Reproduce all of the data word for word.

[Opening Data listing section]

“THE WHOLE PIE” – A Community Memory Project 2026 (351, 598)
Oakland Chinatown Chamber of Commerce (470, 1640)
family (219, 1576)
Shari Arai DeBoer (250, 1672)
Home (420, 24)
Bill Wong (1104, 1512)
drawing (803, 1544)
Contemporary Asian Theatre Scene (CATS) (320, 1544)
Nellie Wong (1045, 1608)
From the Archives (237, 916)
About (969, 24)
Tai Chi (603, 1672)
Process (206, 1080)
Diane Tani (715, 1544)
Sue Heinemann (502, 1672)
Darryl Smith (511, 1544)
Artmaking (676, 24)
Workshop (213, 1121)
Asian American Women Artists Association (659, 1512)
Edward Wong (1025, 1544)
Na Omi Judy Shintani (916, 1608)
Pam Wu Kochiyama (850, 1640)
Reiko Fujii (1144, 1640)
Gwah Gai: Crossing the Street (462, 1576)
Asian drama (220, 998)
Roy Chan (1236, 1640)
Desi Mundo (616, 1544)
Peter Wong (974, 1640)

[Closing Data listing section]

* Written answer
“THE WHOLE PIE” – A Community Memory Project 2026 (351, 598)
Oakland Chinatown Chamber of Commerce (470, 1640)
family (219, 1576)
Shari Arai DeBoer (250, 1672)
Home (420, 24)
Bill Wong (1104, 1512)
drawing (803, 1544)
Contemporary Asian Theatre Scene (CATS) (320, 1544)
Nellie Wong (1045, 1608)
From the Archives (237, 916)
About (969, 24)
Tai Chi (603, 1672)
Process (206, 1080)
Diane Tani (715, 1544)
Sue Heinemann (502, 1672)
Darryl Smith (511, 1544)
Artmaking (676, 24)
Workshop (213, 1121)
Asian American Women Artists Association (659, 1512)
Edward Wong (1025, 1544)
Na Omi Judy Shintani (916, 1608)
Pam Wu Kochiyama (850, 1640)
Reiko Fujii (1144, 1640)
Gwah Gai: Crossing the Street (462, 1576)
Asian drama (220, 998)
Roy Chan (1236, 1640)
Desi Mundo (616, 1544)
Peter Wong (974, 1640)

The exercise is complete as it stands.